EH! Kind of old news to fedora users
Requiring dbus on a server that does not run a graphical interface is useless. Plus since fedora *is* gnomeos basically, support for other desktops will be nonexistent.
Personally, I do not really get all the hype around Cinnamon. In my experience, it is unstable, bug ridden and hard to use.
MATE, on the other, works like charm for me. My last linux upgrade was painful voyage trying Ubuntu Unity, Gnome 3, Xfce, Cinnamon... finding no love with either. But then, Mint MATE, I fell in love immediately - everything works out of box as expected.

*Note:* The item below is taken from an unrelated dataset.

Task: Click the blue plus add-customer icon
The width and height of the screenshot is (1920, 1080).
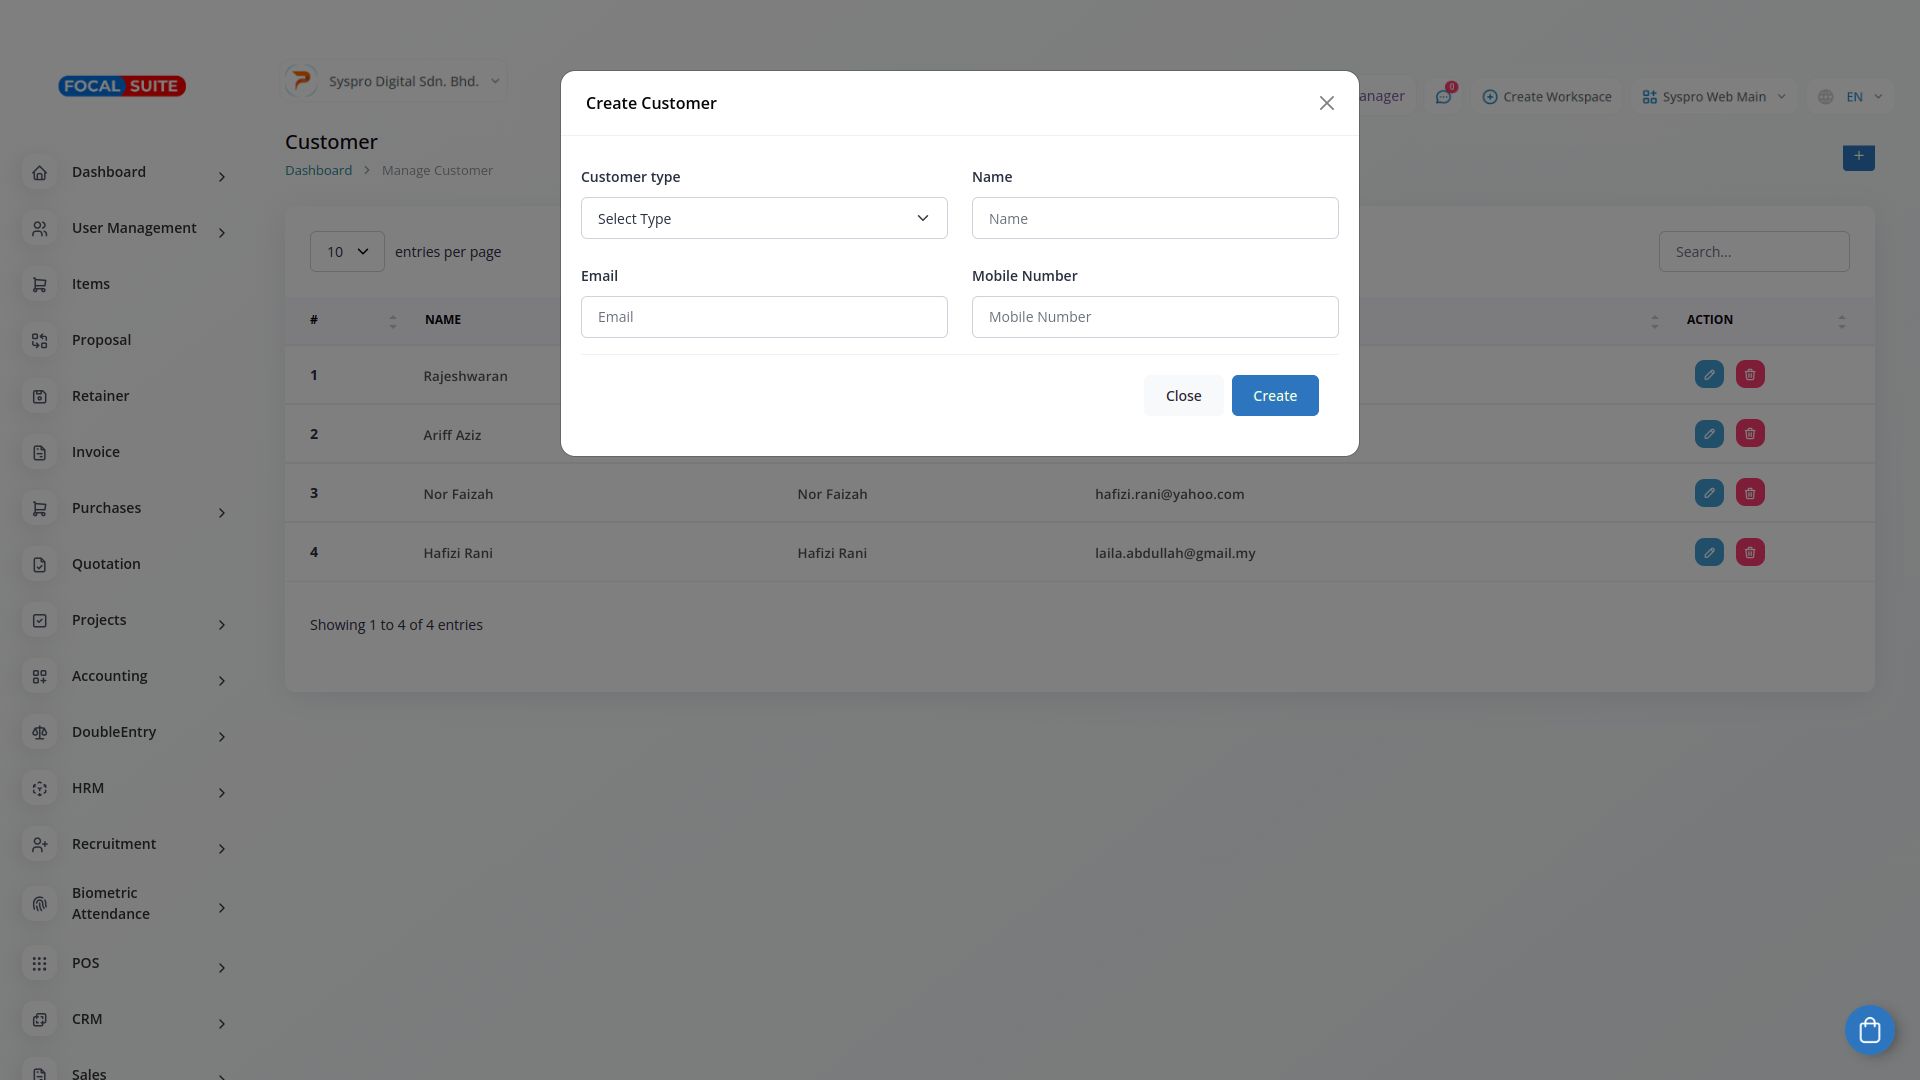Action: coord(1858,157)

I have to admit being rather disappointed with XFCE, mostly around the standard desktop tools. I especially missed Nautilus. I ended up back to G3 running in fallback mode and have been really happy with that.
So troll me.
KDE and Razor Qt are the future. Gnome was nice but not anymore. Dolphin is so much better than what Nautilus has to offer. I would say, simply port KDE to LLVM and we'll get a bulletproof desktop system.
blah blah blah I made a mistake and I'm blaming cinnamon blah blah blah
I'm all for a more conventional desktop environment, but do any of these alternative use the gnome 3 libraries? Or are we going to basically have 2 versions of gnome installed, one for the UI and one for the apps?
Sure some apps (GIMP in particular) still need the older libraries but the world needs to move to 3.
blah blah blah I made a mistake and I'm blaming cinnamon blah blah blah
I installed cinnamon on Ubuntu and it was dookie there, too, which is odd since the dist it was made for is just a tweaked Ubuntu. Not only did it take almost half a minute to start (I have an SSD, Unity takes just a couple seconds) but it was flaky and crashy thereafter. Cinnamon ain't ready for primetime, sorry.
"You're right," Fisheye says. "I should have set it on 'whip' or 'chop.'"
I really want to use Fedora, but I type in the Colemak keyboard layout, and I can't figure out how to change the system default to Colemak (to work both at the login screen and after logging in).